Credit card skimmers are popping up more and more. Because the technology is changing, it is getting hard to find the crooks stealing your money.
The Hillsborough County Sheriffs Office says a majority of the time, people don't report potential skimmers to police.
More than 300 credit card skimmers have been found in Florida so far this year, according to the Department of Agriculture. That is 130 more than law enforcement found for the entire year of 2015.
"Yeah that really does scare me," said Joseph Covelli, while pumping gas at a station in Tampa.
Covelli lives in Tampa, a hot spot in the state for skimmers.
"If I use my debit card I don't use my pin. I put it down as a credit card. Check our statements, we always take a receipt and we check the scanner and this one right here is loose so it's a little suspicious," said Covelli.
He tugged on the scanner in front of him.
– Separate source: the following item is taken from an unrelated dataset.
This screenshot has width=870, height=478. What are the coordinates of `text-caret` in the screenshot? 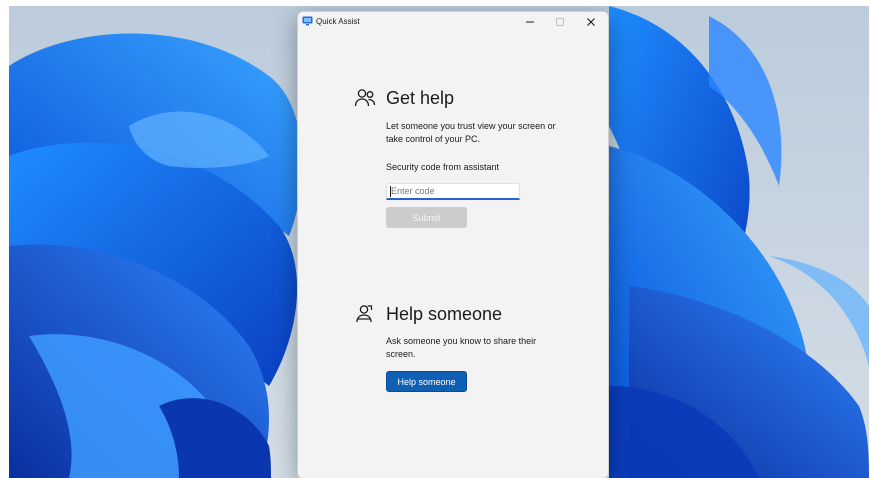 It's located at (390, 192).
But one thing most people don't do is report a possible skimmer to police.
"99.9% of the cases, people are refunded their money and they get their money and they go about their business," said Larry McKinnon, with the Hillsborough County Sheriffs Office.
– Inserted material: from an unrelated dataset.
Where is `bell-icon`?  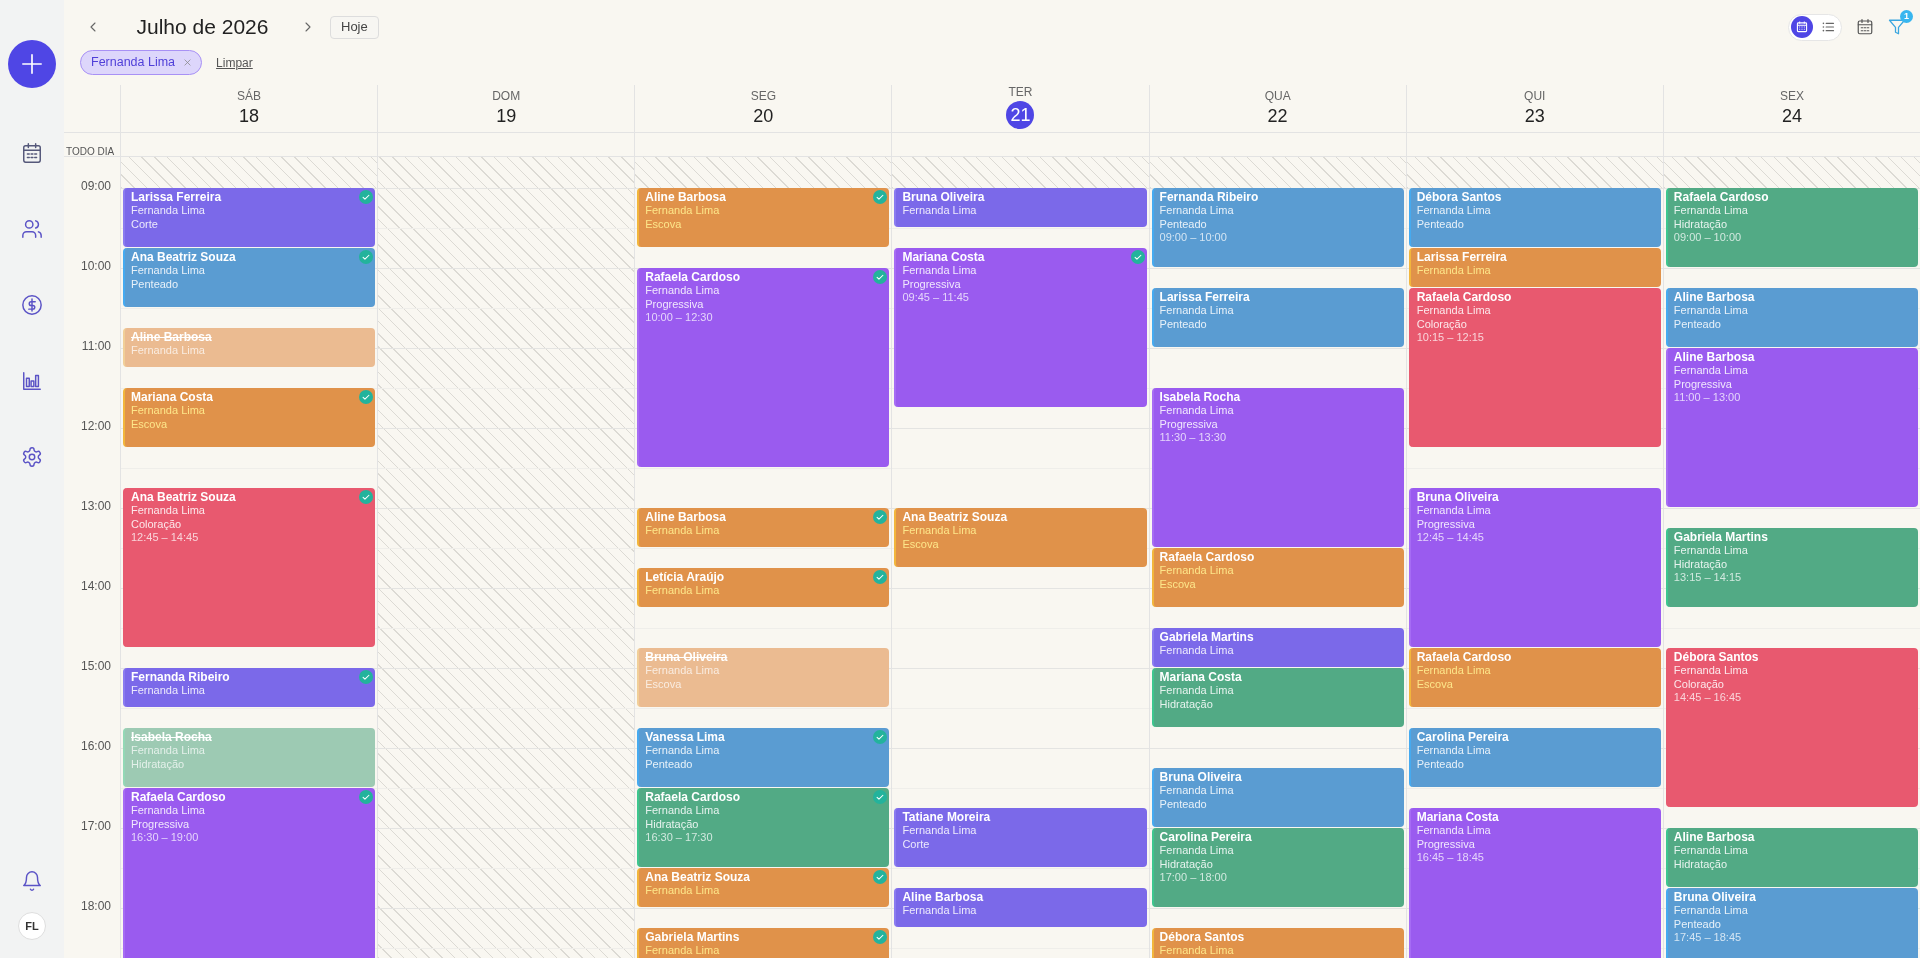 bell-icon is located at coordinates (32, 881).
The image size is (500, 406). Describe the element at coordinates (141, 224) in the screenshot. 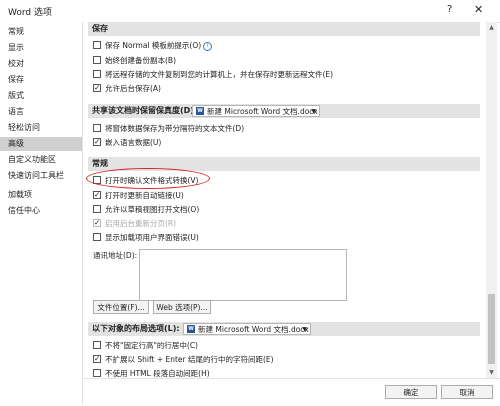

I see `option-label: 启用后台重新分页(R)` at that location.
"If it's due to a scammer or something like that you have to do because there's 100 people behind you just like you said. So you're leaving everybody else vulnerable," said Covelli.
Checking your statements will determine if you have been scammed and even just a little bit of information can lead police to a potential skimmer. If they find one, they may be able to pull a finger print off the device making it easier to catch the crooks.
But they need you to pick up the phone and dial.
"If you think you work hard for your money and secure it. Be diligent," said Covelli.